● WORK ITEM
Copy word for word, please, the lines of the entries below running from the one containing "You are a computer-use agent. The image" to the one containing "Open browser settings", both ends included.

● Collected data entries
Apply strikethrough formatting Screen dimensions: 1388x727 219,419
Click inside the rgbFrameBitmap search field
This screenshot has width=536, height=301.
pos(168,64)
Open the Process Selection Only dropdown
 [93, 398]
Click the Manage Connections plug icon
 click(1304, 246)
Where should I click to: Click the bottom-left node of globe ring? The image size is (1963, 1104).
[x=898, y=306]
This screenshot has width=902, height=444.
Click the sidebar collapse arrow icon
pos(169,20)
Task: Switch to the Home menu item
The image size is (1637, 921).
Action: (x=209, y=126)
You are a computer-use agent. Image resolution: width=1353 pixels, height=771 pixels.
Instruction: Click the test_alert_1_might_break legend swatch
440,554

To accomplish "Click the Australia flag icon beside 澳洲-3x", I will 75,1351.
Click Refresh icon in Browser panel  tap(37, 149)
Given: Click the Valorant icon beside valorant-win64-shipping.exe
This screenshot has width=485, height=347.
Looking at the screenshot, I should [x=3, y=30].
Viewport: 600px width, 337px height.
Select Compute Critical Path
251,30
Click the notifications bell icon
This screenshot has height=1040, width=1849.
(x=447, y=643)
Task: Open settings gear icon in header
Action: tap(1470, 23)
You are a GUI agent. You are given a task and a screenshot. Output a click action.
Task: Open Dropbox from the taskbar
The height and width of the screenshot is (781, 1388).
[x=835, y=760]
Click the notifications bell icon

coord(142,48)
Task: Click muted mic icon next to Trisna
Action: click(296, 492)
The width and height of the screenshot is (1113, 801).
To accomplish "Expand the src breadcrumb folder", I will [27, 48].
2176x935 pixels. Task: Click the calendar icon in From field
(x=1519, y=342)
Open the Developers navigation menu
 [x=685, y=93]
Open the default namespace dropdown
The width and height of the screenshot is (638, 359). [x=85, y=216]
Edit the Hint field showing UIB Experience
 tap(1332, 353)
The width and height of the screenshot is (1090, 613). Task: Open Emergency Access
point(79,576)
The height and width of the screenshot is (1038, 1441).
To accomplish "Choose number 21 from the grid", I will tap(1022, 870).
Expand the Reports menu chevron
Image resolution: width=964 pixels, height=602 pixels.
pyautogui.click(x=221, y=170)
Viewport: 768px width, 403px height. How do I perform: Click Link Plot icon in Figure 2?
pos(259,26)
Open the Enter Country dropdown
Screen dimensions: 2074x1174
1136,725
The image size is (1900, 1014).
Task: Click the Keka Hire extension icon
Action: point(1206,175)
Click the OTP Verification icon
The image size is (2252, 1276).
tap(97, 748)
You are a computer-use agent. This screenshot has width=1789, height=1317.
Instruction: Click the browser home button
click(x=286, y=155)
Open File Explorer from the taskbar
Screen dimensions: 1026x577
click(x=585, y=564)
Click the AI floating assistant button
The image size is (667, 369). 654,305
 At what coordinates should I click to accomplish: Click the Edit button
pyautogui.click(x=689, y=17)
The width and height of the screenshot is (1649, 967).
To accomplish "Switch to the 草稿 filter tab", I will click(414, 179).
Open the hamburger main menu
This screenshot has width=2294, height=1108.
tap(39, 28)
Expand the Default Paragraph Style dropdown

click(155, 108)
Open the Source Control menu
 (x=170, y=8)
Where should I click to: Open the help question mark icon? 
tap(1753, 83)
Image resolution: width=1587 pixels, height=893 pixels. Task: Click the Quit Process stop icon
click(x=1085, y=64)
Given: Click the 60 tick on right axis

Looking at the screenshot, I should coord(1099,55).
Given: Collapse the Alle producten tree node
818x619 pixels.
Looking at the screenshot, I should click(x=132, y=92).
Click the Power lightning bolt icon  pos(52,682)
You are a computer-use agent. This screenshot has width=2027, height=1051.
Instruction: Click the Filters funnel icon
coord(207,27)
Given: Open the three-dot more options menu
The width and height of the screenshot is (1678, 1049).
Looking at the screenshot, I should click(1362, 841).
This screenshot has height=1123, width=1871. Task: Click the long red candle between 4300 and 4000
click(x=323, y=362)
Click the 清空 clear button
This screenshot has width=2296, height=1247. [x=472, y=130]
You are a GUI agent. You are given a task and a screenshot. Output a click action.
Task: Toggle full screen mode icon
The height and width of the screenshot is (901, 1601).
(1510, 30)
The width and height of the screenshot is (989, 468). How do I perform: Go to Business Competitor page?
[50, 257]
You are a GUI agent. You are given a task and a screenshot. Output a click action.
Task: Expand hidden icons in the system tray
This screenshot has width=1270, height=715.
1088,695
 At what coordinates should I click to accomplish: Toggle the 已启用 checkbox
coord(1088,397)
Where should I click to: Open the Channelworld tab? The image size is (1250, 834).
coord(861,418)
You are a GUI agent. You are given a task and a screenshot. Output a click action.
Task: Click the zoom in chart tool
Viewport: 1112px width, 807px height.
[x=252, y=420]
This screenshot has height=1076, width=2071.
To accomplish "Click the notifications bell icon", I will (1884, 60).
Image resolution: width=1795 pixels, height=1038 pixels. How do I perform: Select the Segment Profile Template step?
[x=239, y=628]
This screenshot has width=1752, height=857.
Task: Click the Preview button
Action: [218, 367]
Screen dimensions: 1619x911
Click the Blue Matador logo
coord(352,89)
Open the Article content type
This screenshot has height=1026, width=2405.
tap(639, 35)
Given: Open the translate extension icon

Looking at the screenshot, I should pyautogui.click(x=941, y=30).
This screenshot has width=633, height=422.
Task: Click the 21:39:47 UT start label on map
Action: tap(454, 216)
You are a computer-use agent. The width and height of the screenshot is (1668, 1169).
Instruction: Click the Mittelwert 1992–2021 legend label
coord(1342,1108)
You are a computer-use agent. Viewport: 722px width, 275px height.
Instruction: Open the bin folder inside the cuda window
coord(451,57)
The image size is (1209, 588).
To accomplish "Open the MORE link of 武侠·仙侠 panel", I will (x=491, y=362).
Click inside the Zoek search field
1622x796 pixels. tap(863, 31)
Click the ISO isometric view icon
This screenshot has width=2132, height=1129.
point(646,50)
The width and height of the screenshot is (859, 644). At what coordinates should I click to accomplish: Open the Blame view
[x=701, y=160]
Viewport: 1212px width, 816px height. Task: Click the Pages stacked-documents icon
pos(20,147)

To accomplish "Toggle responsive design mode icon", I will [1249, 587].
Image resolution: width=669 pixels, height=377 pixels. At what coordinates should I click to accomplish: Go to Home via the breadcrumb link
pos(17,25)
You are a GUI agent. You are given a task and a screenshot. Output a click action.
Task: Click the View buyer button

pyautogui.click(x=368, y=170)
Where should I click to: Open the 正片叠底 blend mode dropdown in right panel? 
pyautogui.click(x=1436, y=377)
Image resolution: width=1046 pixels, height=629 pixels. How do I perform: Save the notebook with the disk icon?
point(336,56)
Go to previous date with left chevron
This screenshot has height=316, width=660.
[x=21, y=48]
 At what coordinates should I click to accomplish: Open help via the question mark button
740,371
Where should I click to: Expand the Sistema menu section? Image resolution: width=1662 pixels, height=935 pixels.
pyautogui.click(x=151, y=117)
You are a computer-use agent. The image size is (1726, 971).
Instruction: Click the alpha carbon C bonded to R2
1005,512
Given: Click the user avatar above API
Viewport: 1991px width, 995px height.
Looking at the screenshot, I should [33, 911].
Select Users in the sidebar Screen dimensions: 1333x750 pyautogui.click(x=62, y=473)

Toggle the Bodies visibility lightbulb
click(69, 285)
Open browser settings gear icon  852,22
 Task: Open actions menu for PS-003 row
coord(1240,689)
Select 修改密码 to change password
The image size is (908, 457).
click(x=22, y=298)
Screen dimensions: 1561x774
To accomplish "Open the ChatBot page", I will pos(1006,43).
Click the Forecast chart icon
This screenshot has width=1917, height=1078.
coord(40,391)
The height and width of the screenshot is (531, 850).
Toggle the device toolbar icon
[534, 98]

● EXERCISE OUTPUT
You are a computer-use agent. The image size is (1726, 971).
Instruction: Click the alpha carbon C bonded to R2
1005,512
Given: Click the user avatar above API
Viewport: 1991px width, 995px height.
Looking at the screenshot, I should [33, 911].
Select Users in the sidebar Screen dimensions: 1333x750 pyautogui.click(x=62, y=473)

Toggle the Bodies visibility lightbulb
click(69, 285)
Open browser settings gear icon  852,22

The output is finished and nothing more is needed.